SUPPLIED PASSAGE:
BEGIN
Recipes and E2E Examples#

NeMo Automodel is organized around two key concepts: recipes and components.

Recipes are executable scripts configured via YAML files. Each recipe defines its own training and validation loop, orchestrated through a step_scheduler. It specifies the model, dataset, loss function, optimizer and scheduler, checkpointing, and distributed training settings—allowing end-to-end training with a single command.

Components are modular, plug-and-play building blocks referenced using the _target_ field. These include models, datasets, loss functions, and distribution managers. Recipes assemble these components, making it easy to swap them out to change precision, distribution strategy, dataset, or task—without modifying the training loop itself.

This page maps the ready-to-run recipes found in the examples/ directory to their intended use cases, representative model families, and the most relevant how-to guides.

Large Language Models (LLM)#

This section provides practical recipes and configurations for working with large language models across three core workflows: fine-tuning, pretraining, and knowledge distillation.

Fine-tuning#

End-to-end fine-tuning recipes for many open models. Each subfolder contains YAML configurations showing task setups (e.g., SQuAD, HellaSwag), precision options (e.g., FP8), and parameter-efficient methods (e.g., LoRA/QLoRA).

  • Folder: examples/llm_finetune

  • Representative families: Llama 3.1/3.2/3.3, Gemma 2/3, Falcon 3, Mistral/Mixtral, Nemotron, Granite, Starcoder, Qwen, Baichuan, GLM, OLMo, Phi, GPT-OSS, Moonlight

  • How-to guide: LLM finetuning

Pretraining#

Starter configurations and scripts for pretraining with datasets from different stacks (e.g., PyTorch, Megatron Core).
END
WORK ORDER A:
Answer these questions using the NeMo Automodel page:
(i) Which field is used to reference components?
(ii) Which folder holds the fine-tuning recipes?
(iii) What are the three core workflows the large language model section covers?
WORK ORDER B: Continue the NeMo Automodel page, picking up right after its final sentence about pretraining datasets from different stacks.

(Saved entries)
BEGIN
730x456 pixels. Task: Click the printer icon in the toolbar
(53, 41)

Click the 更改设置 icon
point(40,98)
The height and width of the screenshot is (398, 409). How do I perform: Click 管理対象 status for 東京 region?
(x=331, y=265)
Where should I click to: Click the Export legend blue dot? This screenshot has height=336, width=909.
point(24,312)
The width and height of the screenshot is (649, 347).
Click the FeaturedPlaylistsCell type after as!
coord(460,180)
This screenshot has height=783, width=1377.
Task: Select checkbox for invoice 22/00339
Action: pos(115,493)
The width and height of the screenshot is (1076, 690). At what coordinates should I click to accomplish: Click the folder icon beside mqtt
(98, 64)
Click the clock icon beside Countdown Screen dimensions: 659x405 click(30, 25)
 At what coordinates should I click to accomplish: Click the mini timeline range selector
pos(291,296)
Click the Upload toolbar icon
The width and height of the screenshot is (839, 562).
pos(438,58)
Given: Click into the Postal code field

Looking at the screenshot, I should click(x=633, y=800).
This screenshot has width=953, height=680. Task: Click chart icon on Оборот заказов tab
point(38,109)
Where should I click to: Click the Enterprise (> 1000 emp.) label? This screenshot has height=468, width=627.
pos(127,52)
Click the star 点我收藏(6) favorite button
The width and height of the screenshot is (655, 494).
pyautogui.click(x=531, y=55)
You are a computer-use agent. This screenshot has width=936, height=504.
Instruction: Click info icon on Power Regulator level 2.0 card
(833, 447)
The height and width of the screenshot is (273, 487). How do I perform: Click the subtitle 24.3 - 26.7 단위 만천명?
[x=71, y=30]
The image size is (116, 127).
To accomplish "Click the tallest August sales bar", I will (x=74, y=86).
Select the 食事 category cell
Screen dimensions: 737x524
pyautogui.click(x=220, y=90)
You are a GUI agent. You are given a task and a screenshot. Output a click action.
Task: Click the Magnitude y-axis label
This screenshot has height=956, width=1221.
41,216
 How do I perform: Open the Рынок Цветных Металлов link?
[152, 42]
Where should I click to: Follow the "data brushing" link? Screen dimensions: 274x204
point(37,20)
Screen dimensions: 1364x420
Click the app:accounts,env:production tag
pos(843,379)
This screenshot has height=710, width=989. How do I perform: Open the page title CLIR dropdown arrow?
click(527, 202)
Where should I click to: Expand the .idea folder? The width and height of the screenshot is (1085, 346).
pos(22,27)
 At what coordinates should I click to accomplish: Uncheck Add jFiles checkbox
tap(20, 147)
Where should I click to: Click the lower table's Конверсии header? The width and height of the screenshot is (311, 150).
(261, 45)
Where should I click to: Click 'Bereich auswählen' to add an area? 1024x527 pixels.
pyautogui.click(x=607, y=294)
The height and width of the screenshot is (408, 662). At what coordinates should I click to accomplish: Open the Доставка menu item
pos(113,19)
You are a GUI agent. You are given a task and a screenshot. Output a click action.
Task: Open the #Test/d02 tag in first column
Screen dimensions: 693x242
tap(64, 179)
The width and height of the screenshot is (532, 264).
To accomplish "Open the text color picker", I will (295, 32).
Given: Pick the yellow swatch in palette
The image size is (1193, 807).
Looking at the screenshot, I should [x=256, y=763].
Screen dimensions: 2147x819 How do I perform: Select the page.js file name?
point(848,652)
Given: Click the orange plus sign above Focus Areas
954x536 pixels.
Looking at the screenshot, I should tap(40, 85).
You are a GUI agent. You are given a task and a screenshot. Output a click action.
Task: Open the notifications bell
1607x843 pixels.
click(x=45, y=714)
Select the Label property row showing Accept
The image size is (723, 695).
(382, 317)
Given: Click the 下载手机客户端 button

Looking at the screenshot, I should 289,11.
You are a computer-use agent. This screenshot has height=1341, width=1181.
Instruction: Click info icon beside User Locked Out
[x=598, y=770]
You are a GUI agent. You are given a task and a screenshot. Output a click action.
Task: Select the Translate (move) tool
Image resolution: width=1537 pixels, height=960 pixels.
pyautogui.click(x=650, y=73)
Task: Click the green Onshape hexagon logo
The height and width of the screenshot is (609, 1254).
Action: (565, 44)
END
TASK RESPONSE A:
(i) The _target_ field.
(ii) examples/llm_finetune
(iii) Fine-tuning, pretraining, and knowledge distillation.

TASK RESPONSE B:
Knowledge Distillation (KD)#

Recipes for distilling knowledge from a large teacher model into a smaller, more efficient student model.

Benchmark Configurations#

Curated configurations for benchmarking different training stacks and settings (e.g., Torch vs. TransformerEngine + DeepEP, various model sizes, MoE variants).

  • Folder: examples/benchmark/configs

  • Representative configurations: DeepSeek-V3, GPT-OSS (20B/120B), Kimi K2, Moonlight 16B, Qwen3 MoE 30B

Vision Language Models (VLM)#

This section provides practical recipes and configurations for working with vision-language models, covering fine-tuning and generation workflows for multimodal tasks.

Fine-tuning#

Vision-language model fine-tuning recipes.

Generation#

Simple generation script and configurations for VLMs.

Diffusion Generation#

WAN 2.2 example for diffusion-based image generation.


If you are new to the project, begin with the Installation guide. Then, select a recipe category above and follow its linked how-to guide(s). The provided YAML configurations can serve as templates—customize them by adapting model names, datasets, and precision settings to match your specific needs.